Determine constant $\alpha$ such that tangent planes on given spheres in every intersection point are orthogonal

Question

$\pi_1..... x^2+(y-\alpha)^2+z^2=3$

$\pi_2..... (x-1)^2+y^2+z^2=1 $

Tangent planes in $P_0=(x_0,y_0,z_0) \in \pi_1, \pi_2$

$T_1....2x_0(x-x_0)+2(y_0-\alpha)(y-y_0)+2z_0(z-z_0)=0$

$T_2....2(x_0-1)(x_0-x)+2y_0(y-y_0)+2z_0(z-z_0)=0$

I think I need to get system of 3 linear equations with 3 unknowns. Where do I go from here?
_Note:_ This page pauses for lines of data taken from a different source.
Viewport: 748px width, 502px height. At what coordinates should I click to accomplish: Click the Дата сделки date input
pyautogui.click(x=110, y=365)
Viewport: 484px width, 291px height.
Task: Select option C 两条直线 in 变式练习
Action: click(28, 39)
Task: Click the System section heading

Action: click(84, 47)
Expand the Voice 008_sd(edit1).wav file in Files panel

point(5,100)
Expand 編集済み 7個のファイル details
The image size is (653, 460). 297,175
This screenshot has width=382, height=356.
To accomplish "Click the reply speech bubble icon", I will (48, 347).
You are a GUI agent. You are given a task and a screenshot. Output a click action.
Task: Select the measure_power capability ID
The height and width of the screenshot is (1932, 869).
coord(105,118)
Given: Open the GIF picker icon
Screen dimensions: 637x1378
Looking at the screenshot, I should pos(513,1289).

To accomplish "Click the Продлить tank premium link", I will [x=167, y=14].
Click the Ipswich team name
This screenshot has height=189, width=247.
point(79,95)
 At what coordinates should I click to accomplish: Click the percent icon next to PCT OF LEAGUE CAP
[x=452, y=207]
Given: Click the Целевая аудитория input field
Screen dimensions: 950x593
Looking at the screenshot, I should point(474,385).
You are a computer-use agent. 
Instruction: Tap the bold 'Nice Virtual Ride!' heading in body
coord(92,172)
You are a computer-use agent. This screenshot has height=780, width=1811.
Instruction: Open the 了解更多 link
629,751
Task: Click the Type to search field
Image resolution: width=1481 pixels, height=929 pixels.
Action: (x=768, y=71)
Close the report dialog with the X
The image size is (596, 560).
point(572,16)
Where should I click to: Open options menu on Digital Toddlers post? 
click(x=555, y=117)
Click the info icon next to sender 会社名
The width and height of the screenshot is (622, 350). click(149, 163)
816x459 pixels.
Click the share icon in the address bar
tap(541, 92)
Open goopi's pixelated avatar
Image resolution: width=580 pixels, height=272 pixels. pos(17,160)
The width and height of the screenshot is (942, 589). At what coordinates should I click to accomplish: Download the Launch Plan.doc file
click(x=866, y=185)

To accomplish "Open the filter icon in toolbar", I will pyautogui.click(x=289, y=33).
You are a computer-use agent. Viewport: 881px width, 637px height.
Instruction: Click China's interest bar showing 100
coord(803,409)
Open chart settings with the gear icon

EDIT: I am not sure if I am on right path but

$T_1....2 x_0 x+2(y_0-\alpha)y+2z_0z= L_1$

$T_2....2(x_0-1)x_0+2y_0y+2z_0z= L_2$

They are perpendicular if $n_1 n_2=0 \iff 2x_02(x_0-1)+2(y_0-\alpha)2y_0+4z_0^2=0$

$$x^2+(y-\alpha)^2+z^2=3 $$ $$ (x-1)^2+y^2+z^2=1 $$ $$ x(x-1)+(y-\alpha)y+z^2=0$$

Answer 1

Let $C_i$ be the center of sphere $\pi_i$, with $C_1=(0,\alpha,0)$, $C_2=(1,0,0)$ and the respective radii $\sqrt{3}$ and $1$.

First of all, it is clear, because the problem has a rotational invariance around the center line $C_1C_2$, that it suffices to have a reasoning on a single common point $P_0$.

In cross-sectional plane $P_0C_1C_2$, we have this 2D figure with circles the same radii as the corresponding spheres and a right angle $\widehat{C_1P_0C_2}$:

Explanation about the right angle: $C_1P_0$ being orthogonal to the tangent plane to $\pi_1$ in $P_0$, and $C_2P_0$ being orthogonal to the tangent plane to $\pi_2$ in $P_0$, we deduce that $C_1P_0 \perp C_2P_0$.

Let us write Pythagoras' theorem:

$$\tag{1}(C_1C_2)^2=(C_1P_0)^2+(C_2P_0)^2.$$

with $C_1P_0=\sqrt{3}$ (radius of $\pi_1$), $C_2P_0=1$ (radius of $\pi_2$) and distance $C_1C_2=\sqrt{(1-0)^2+(\alpha-0)^2+(0-0)^2}= \sqrt{1+\alpha^2} \ .$ Thus (1) gives:

$$1+\alpha^2=\sqrt{3}^2+1^2=4$$ yielding the 2 values

$\alpha = \pm \sqrt{3}$

for which the spheres are orthogonal.